- Required work -
A bare count is the expected answer, namely the number of lines in the records that have the word "computer".
- Opening Delimiter -
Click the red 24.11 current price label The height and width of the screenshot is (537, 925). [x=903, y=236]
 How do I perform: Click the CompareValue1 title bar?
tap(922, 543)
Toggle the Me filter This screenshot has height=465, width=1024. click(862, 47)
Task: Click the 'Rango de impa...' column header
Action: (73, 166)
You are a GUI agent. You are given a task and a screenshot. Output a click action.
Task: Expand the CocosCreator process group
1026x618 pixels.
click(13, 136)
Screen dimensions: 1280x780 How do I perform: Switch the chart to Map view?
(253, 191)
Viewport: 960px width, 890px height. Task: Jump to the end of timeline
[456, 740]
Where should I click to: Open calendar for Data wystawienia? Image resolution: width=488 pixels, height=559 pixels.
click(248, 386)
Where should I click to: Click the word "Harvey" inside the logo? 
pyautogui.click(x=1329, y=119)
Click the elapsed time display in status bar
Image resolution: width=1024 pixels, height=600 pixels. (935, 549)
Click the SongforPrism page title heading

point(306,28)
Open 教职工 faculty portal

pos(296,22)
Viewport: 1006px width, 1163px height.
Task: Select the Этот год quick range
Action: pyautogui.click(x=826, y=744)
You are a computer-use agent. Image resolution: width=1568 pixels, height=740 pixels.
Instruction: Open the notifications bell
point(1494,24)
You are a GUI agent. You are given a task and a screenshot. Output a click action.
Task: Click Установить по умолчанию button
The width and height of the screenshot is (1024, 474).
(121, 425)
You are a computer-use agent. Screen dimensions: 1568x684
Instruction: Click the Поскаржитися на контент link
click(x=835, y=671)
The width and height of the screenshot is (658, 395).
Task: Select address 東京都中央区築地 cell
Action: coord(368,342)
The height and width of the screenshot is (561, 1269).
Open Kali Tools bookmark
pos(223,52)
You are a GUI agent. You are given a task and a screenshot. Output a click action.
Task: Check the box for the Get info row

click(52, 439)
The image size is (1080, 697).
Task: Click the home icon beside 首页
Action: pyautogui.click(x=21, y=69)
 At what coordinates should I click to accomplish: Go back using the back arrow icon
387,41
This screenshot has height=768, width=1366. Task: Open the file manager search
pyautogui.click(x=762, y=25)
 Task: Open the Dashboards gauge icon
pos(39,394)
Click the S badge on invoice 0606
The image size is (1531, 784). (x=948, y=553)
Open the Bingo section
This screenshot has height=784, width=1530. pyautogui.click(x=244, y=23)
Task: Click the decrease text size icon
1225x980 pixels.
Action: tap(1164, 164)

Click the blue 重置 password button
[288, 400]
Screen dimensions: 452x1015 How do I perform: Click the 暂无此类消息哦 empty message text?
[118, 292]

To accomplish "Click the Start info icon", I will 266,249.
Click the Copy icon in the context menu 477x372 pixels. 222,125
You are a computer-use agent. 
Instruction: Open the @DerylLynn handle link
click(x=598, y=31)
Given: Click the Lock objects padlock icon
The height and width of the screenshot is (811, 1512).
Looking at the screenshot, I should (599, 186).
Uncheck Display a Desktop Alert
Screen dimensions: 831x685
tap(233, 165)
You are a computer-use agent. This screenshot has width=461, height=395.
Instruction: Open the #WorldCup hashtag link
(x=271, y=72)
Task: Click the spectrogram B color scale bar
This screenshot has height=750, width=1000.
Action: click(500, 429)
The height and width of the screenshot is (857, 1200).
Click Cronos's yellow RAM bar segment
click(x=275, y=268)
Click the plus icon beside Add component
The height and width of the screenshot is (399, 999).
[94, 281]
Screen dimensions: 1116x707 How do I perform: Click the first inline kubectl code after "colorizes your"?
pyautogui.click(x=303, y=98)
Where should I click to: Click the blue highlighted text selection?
- Closing Delimiter -
- Result -
4